«Россия считает, что отпуск по уходу за ребенком развалит армию»
Адвокат Константин Маркин анализирует подход законодателей к мужчинам и женщинам
В конце 2020 года оппозиционер Владимир Милов и журналист Илья Азар жаловались на дискриминацию в Конституционный суд и ЕСПЧ. Оба указывали, что российское законодательство ставит в неравноправное положение мужчин и женщин с детьми до 14 лет, когда для них выбирают санкции за административные правонарушения. Эксперты, которых “Ъ” просил тогда прокомментировать обращения господ Милова и Азара, отмечали, что одобренная государством дискриминация выходит далеко за рамки КоАП. Корреспондент “Ъ” Мария Старикова поговорила с экспертом по делам о запрете дискриминации, бывшим военнослужащим, а ныне адвокатом Константином Маркиным о том, что следует считать дискриминацией и кто в России от нее страдает больше — женщины или мужчины.
В 2012 году Константин Маркин выиграл первое дело в ЕСПЧ о дискриминации российского военнослужащего, которому было отказано в трехлетнем отпуске по уходу за ребенком. Этим мужчиной был он сам: с 2005 года господин Маркин судился с российской армией, требуя отпуска. Процесс в ЕСПЧ занял шесть лет, и в итоге суд признал: российское законодательство дискриминационно по отношению к военным-мужчинам и снисходительно к военным-женщинам.
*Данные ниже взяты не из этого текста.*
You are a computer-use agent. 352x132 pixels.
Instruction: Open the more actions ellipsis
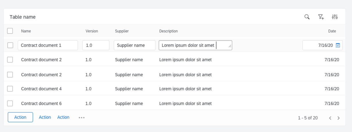82,118
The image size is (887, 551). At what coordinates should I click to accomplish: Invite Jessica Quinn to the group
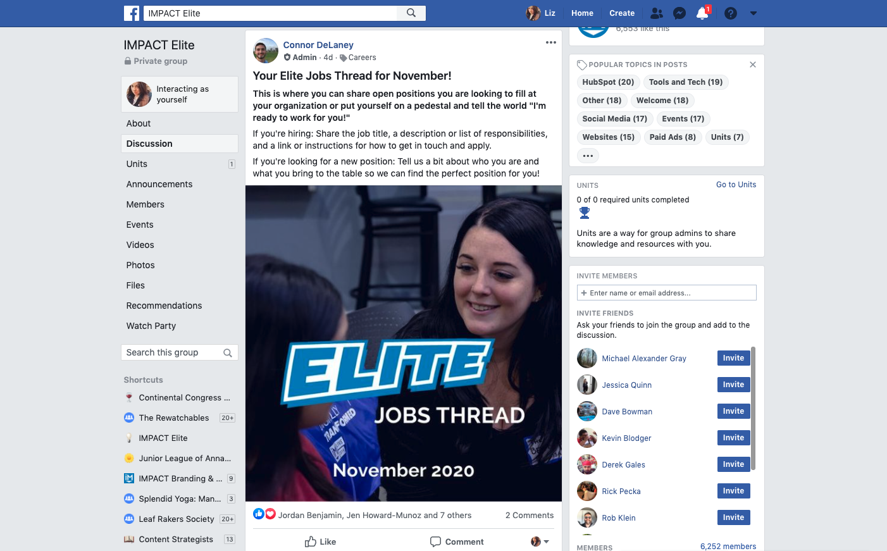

В армию Константин Маркин не вернулся и теперь защищает в Страсбурге и мужчин, и женщин, оспаривающих дискриминацию.
За что судился Константин Маркин
— Для начала давайте обозначим, что следует считать дискриминацией?
— В целом под дискриминацией следует понимать разницу обращения, например, по признаку расы, пола, религии и так далее. Если есть различие в обращении, имеет место дискриминация. Но дальше люди часто домысливают: если есть дискриминация, значит, права дискриминированного нарушены. Однако власти любого государства пользуются определенной свободой усмотрения в этом смысле, и с юридической точки зрения мы работаем не с дискриминацией в широком понимании, а с запретом на дискриминацию — в каком случае она запрещена, а в каком нет.
— То есть существует допустимая дискриминация?
— Да, о ней сказано, в частности, в 55-й статье Конституции РФ: «Права и свободы человека и гражданина могут быть ограничены федеральным законом только в той мере, в какой это необходимо в целях защиты основ конституционного строя, нравственности, здоровья, прав и законных интересов других лиц, обеспечения обороны страны и безопасности государства». Допустимый случай дискриминации, к примеру, содержит 1-я статья конвенции Международной организации труда «О дискриминации в области труда и занятости» (в том числе там закреплено, что «любое различие, недопущение или предпочтение в отношении определенной работы, основанное на специфических требованиях таковой, не считается дискриминацией».— “Ъ”). То есть иногда государство имеет право и должно поддерживать определенные категории граждан, предоставляя им дополнительные права и гарантии,— например, малоимущих. Никто не говорит, что это дискриминация, с которой надо бороться. Еще существует Конвенция о защите прав человека и основных свобод, 14-я статья которой запрещает дискриминацию («Пользование правами и свободами должно быть обеспечено без какой бы то ни было дискриминации по признаку пола, расы, цвета кожи, языка, религии, политических или иных убеждений».— “Ъ”). Кроме того, в решении Большой палаты ЕСПЧ 2012 года по моему делу есть определение положительной дискриминации.
— Теперь придется объяснить и этот термин.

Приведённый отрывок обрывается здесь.